What you should do:
Restate all of the data exactly.

Listed records:
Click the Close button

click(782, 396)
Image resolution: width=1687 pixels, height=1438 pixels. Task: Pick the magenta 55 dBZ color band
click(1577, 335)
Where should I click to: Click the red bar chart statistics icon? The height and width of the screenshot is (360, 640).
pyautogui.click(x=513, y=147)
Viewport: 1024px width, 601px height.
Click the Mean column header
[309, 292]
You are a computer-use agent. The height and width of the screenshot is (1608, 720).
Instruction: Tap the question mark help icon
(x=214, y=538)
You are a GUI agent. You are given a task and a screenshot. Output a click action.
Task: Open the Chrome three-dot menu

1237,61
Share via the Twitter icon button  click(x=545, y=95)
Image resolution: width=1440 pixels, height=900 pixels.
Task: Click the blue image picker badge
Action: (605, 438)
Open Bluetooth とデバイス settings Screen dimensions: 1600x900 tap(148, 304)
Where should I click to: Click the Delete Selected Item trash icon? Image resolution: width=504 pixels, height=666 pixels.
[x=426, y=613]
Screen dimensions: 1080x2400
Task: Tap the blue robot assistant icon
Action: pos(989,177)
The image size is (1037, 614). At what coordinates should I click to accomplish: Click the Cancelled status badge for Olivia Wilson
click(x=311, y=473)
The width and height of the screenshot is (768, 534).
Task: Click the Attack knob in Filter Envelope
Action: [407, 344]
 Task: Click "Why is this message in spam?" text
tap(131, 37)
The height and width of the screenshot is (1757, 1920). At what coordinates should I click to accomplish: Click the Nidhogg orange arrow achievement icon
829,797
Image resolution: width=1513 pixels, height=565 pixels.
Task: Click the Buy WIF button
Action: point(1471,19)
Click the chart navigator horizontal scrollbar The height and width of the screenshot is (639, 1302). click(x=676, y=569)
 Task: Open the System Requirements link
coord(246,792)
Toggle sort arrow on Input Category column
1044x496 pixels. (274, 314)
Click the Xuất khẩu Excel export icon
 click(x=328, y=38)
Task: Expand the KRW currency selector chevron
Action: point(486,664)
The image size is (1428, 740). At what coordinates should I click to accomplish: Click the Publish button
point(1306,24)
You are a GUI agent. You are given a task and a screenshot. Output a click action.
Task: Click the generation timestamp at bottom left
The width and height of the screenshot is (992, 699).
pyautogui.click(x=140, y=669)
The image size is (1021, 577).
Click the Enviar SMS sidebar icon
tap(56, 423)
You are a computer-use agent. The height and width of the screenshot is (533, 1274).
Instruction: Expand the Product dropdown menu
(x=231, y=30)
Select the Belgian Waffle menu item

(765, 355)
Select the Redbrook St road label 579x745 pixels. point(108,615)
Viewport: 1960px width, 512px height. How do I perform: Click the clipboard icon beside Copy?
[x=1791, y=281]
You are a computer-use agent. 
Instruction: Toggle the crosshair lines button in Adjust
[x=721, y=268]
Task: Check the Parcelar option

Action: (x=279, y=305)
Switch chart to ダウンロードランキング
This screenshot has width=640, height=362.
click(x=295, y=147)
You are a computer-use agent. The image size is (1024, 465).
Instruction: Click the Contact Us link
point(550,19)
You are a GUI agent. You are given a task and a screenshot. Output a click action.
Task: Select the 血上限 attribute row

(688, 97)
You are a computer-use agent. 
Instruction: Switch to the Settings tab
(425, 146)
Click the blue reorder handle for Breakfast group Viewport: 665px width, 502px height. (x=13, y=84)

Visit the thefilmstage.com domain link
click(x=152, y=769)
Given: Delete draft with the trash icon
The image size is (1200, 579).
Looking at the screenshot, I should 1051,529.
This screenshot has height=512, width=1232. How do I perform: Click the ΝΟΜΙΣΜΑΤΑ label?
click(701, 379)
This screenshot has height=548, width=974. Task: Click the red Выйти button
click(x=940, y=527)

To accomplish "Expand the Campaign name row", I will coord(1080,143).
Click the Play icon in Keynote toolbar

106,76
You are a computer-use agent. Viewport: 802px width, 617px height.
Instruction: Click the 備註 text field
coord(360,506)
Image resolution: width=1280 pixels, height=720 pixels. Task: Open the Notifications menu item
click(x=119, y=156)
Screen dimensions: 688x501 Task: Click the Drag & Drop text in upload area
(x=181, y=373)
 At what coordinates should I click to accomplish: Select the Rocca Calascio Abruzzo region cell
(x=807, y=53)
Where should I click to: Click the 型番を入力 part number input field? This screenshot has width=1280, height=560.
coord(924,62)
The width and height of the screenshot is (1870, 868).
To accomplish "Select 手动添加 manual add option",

Response for this exercise:
Click the Close button

click(782, 396)
Image resolution: width=1687 pixels, height=1438 pixels. Task: Pick the magenta 55 dBZ color band
click(1577, 335)
Where should I click to: Click the red bar chart statistics icon? The height and width of the screenshot is (360, 640).
pyautogui.click(x=513, y=147)
Viewport: 1024px width, 601px height.
Click the Mean column header
[309, 292]
You are a computer-use agent. The height and width of the screenshot is (1608, 720).
Instruction: Tap the question mark help icon
(x=214, y=538)
You are a GUI agent. You are given a task and a screenshot. Output a click action.
Task: Open the Chrome three-dot menu

1237,61
Share via the Twitter icon button  click(x=545, y=95)
Image resolution: width=1440 pixels, height=900 pixels.
Task: Click the blue image picker badge
Action: (605, 438)
Open Bluetooth とデバイス settings Screen dimensions: 1600x900 tap(148, 304)
Where should I click to: Click the Delete Selected Item trash icon? Image resolution: width=504 pixels, height=666 pixels.
[x=426, y=613]
Screen dimensions: 1080x2400
Task: Tap the blue robot assistant icon
Action: pos(989,177)
The image size is (1037, 614). At what coordinates should I click to accomplish: Click the Cancelled status badge for Olivia Wilson
click(x=311, y=473)
The width and height of the screenshot is (768, 534).
Task: Click the Attack knob in Filter Envelope
Action: [407, 344]
 Task: Click "Why is this message in spam?" text
tap(131, 37)
The height and width of the screenshot is (1757, 1920). At what coordinates should I click to accomplish: Click the Nidhogg orange arrow achievement icon
829,797
Image resolution: width=1513 pixels, height=565 pixels.
Task: Click the Buy WIF button
Action: point(1471,19)
Click the chart navigator horizontal scrollbar The height and width of the screenshot is (639, 1302). click(x=676, y=569)
 Task: Open the System Requirements link
coord(246,792)
Toggle sort arrow on Input Category column
1044x496 pixels. (274, 314)
Click the Xuất khẩu Excel export icon
 click(x=328, y=38)
Task: Expand the KRW currency selector chevron
Action: point(486,664)
The image size is (1428, 740). At what coordinates should I click to accomplish: Click the Publish button
point(1306,24)
You are a GUI agent. You are given a task and a screenshot. Output a click action.
Task: Click the generation timestamp at bottom left
The width and height of the screenshot is (992, 699).
pyautogui.click(x=140, y=669)
The image size is (1021, 577).
Click the Enviar SMS sidebar icon
tap(56, 423)
You are a computer-use agent. The height and width of the screenshot is (533, 1274).
Instruction: Expand the Product dropdown menu
(x=231, y=30)
Select the Belgian Waffle menu item

(765, 355)
Select the Redbrook St road label 579x745 pixels. point(108,615)
Viewport: 1960px width, 512px height. How do I perform: Click the clipboard icon beside Copy?
[x=1791, y=281]
You are a computer-use agent. 
Instruction: Toggle the crosshair lines button in Adjust
[x=721, y=268]
Task: Check the Parcelar option

Action: (x=279, y=305)
Switch chart to ダウンロードランキング
This screenshot has width=640, height=362.
click(x=295, y=147)
You are a computer-use agent. The image size is (1024, 465).
Instruction: Click the Contact Us link
point(550,19)
You are a GUI agent. You are given a task and a screenshot. Output a click action.
Task: Select the 血上限 attribute row

(688, 97)
You are a computer-use agent. 
Instruction: Switch to the Settings tab
(425, 146)
Click the blue reorder handle for Breakfast group Viewport: 665px width, 502px height. (x=13, y=84)

Visit the thefilmstage.com domain link
click(x=152, y=769)
Given: Delete draft with the trash icon
The image size is (1200, 579).
Looking at the screenshot, I should 1051,529.
This screenshot has height=512, width=1232. How do I perform: Click the ΝΟΜΙΣΜΑΤΑ label?
click(701, 379)
This screenshot has height=548, width=974. Task: Click the red Выйти button
click(x=940, y=527)

To accomplish "Expand the Campaign name row", I will coord(1080,143).
Click the Play icon in Keynote toolbar

106,76
You are a computer-use agent. Viewport: 802px width, 617px height.
Instruction: Click the 備註 text field
coord(360,506)
Image resolution: width=1280 pixels, height=720 pixels. Task: Open the Notifications menu item
click(x=119, y=156)
Screen dimensions: 688x501 Task: Click the Drag & Drop text in upload area
(x=181, y=373)
 At what coordinates should I click to accomplish: Select the Rocca Calascio Abruzzo region cell
(x=807, y=53)
Where should I click to: Click the 型番を入力 part number input field? This screenshot has width=1280, height=560.
coord(924,62)
The width and height of the screenshot is (1870, 868).
To accomplish "Select 手动添加 manual add option",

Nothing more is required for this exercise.